The choice to include the severity of gastric ulceration in the study was based on the premise that the sucrose blood test would be able to differentiate between severe and less severe lesions, enabling practitioners to select cases for treatment based upon the outcome of the test. Unfortunately there are no grading systems that can be used interchangeably for horses with both ESGD and EGGD [53], and so the authors elected to use the concept of a ‘clinically significant gastric lesion’ as a proxy indicator of ulcer severity, where clinically significant lesions were defined as lesions that the observer would consider severe enough to warrant treatment if seen in a clinical case. While the authors recognize that this is not a perfect solution, as clinicians will usually use both gastroscopic appearance of lesions in combination with the clinical history to determine clinically significance, the authors believe that this proxy is the best possible compromise. While a scoring system (e.g. EGUS 0-4) would have been more objective, the fact that it cannot be used for EGGD makes it impossible to be used in this study. In future, assessment of both clinical and endoscopic outcomes when determining the diagnostic accuracy of the sucrose test is recommended.

When conducting a validation study to determine the diagnostic accuracy of a test, it is essential that the study include an appropriate spectrum of subjects which is representative of the population for which the test is intended. We aimed to determine the diagnostic accuracy of the sucrose blood test as a screening test for EGUS in adult horses and therefore we selected horses used for a wide spectrum of activities, ranging from dressage to racing. Eighty four percent of the horses in the study population had gastric lesions, which is similar to previously reported prevalence data for this geographical region [14]. Unfortunately, there was a limited spectrum of disease in the study population, with a predominance of small single lesions and a noticeable absence of extensive lesions with areas of apparent deep ulceration.
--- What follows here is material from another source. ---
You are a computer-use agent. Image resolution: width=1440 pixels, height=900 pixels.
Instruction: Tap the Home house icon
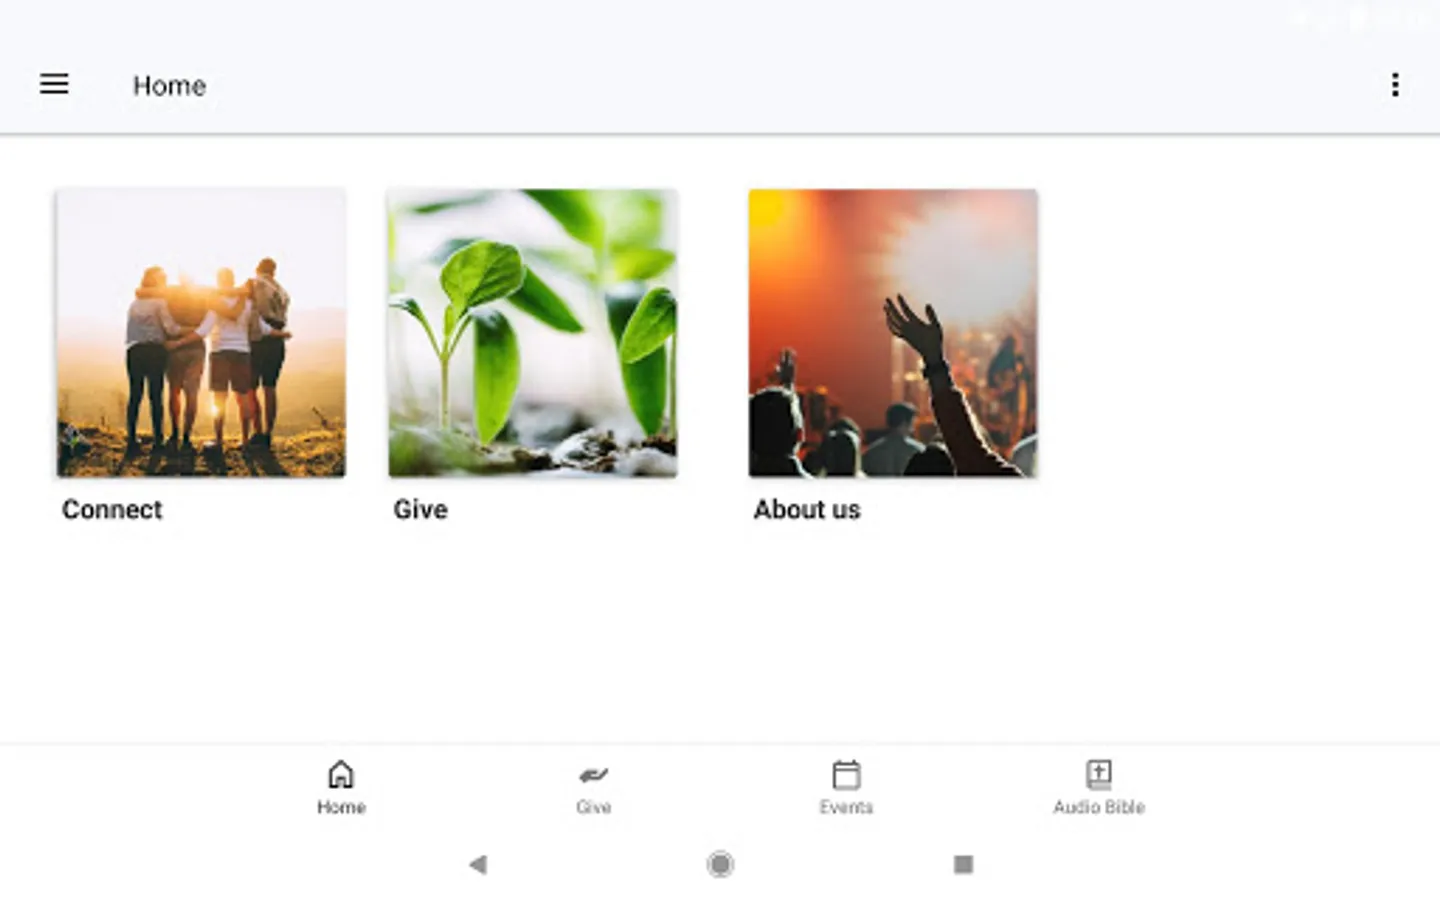[x=341, y=774]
As discussed earlier, this has the potential to skew the results by virtue of the fact that permeability of sucrose is directly proportional to the surface area of the damaged gastric mucosa available for permeation. An additional limitation of the study was the fact that that a proportion of the horses in this study (58/101) showed no clinical signs of gastric ulceration at the time of sucrose testing. There is currently little evidence to suggest a direct cause-and-effect relationship between clinical signs of EGUS and the presence, severity or location of gastric ulcers in adult horses [1] and, therefore, it is possible that the diagnostic accuracy of the sucrose test would be improved when testing a population of horses that were all demonstrating clinical signs at the time of gastroscopy.

Conclusions

Blood sucrose was neither a sensitive nor specific test for detecting EGUS in this population of adult horses with naturally occurring disease. This study included both horses with and without clinical signs of gastric ulceration. Further studies aimed at evaluating the performance characteristics of the test in a selected population of horses demonstrating clinical signs consistent with EGUS may be warranted. Given the limitations of endoscopy, due consideration should also be given to alternative methods for comparison of blood sucrose with a gold standard (Additional file 1).